Retrieve Search Results Based on the First Letter in a Specific Field

maryam_abdullah · June 14, 2019, 12:11pm

Hey,

Is it possible to search based on the first letter in a specified field of documents?

for example, when the query is letter 'A", all documents that have titles that start with 'A' are returned.

thanks.

wangqinghuan · June 15, 2019, 12:38pm

Using wildcard query . Here is a example:
GET /_search

{
     "query": {
        "wildcard": {
           "title": {
               "value": "A*"
                  }
              }
          }
     }

dadoonet · June 16, 2019, 4:39am

Note that this can be slow.
Another query could be: Prefix query | Elasticsearch Guide [8.11] | Elastic

If you can wait for more letters to be entered, like AB or ABC before launching the search, I'd use a edge ngram based analyzer strategy. See Edge NGram Tokenizer | Elasticsearch Guide [7.1] | Elastic

And even better/faster I'd use a completion suggester. Completion Suggester | Elasticsearch Guide [7.1] | Elastic

maryam_abdullah · June 17, 2019, 5:27am

@dadoonet No , the scenario isn't based on waiting for more letters.
I've tried both the prefix query and wildcard,
and noticed that if the field contains multiple words then all titles that have words that start with an "A" for example will be retrieved, not based on the first word in that field.

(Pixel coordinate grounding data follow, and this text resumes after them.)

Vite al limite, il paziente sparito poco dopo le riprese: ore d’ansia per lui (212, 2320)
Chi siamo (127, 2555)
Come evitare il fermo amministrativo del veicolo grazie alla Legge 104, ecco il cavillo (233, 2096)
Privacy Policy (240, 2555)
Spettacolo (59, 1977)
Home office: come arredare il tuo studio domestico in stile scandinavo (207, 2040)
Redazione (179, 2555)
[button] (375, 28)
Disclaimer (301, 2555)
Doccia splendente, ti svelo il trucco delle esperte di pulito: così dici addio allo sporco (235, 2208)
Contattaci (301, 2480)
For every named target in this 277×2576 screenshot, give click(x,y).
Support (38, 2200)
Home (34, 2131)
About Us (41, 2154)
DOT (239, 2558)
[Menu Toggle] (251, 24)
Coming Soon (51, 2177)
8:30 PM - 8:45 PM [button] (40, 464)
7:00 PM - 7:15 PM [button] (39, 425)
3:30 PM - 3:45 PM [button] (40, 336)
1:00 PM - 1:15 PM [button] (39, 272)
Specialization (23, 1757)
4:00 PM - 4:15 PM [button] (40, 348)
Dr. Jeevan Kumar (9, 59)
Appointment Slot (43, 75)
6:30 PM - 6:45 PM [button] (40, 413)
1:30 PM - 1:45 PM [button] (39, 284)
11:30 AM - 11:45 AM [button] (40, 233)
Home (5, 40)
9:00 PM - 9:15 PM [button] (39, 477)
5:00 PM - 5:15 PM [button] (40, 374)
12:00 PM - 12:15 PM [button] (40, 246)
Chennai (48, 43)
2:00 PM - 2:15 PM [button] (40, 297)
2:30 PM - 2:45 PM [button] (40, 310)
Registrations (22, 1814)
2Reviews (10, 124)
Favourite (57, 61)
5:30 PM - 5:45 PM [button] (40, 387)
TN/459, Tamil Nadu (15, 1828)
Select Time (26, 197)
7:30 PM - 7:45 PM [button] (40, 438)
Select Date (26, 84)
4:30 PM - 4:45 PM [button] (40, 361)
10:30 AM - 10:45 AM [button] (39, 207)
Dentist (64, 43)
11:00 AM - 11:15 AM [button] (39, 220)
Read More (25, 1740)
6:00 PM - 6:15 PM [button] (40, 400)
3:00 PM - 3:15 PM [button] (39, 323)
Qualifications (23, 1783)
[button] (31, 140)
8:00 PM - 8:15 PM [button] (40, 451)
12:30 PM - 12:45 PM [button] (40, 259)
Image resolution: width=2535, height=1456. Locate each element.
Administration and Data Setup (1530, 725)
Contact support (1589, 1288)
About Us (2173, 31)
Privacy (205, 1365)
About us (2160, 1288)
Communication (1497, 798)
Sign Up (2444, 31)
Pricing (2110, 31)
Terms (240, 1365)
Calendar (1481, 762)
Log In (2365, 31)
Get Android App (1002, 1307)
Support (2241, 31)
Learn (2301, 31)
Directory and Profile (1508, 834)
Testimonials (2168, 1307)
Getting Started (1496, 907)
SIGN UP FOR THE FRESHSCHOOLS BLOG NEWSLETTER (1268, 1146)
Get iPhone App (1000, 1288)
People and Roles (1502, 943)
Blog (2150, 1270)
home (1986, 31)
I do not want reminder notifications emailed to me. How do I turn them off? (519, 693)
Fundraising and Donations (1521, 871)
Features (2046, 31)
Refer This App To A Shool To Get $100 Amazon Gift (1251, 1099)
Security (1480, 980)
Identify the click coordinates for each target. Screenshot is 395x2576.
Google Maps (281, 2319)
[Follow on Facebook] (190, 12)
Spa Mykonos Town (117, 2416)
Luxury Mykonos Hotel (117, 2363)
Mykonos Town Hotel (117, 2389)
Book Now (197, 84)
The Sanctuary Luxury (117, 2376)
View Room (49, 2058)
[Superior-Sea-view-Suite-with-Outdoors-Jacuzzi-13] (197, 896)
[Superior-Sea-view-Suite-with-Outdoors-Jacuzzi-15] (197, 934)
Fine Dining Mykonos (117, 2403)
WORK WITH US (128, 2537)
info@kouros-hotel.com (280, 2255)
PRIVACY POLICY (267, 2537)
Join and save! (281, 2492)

Any thoughts about how this can be solved?

dadoonet · June 17, 2019, 6:31am

Could you provide a full recreation script as described in About the Elasticsearch category. It will help to better understand what you are doing. Please, try to keep the example as simple as possible.

A full reproduction script will help readers to understand, reproduce and if needed fix your problem. It will also most likely help to get a faster answer.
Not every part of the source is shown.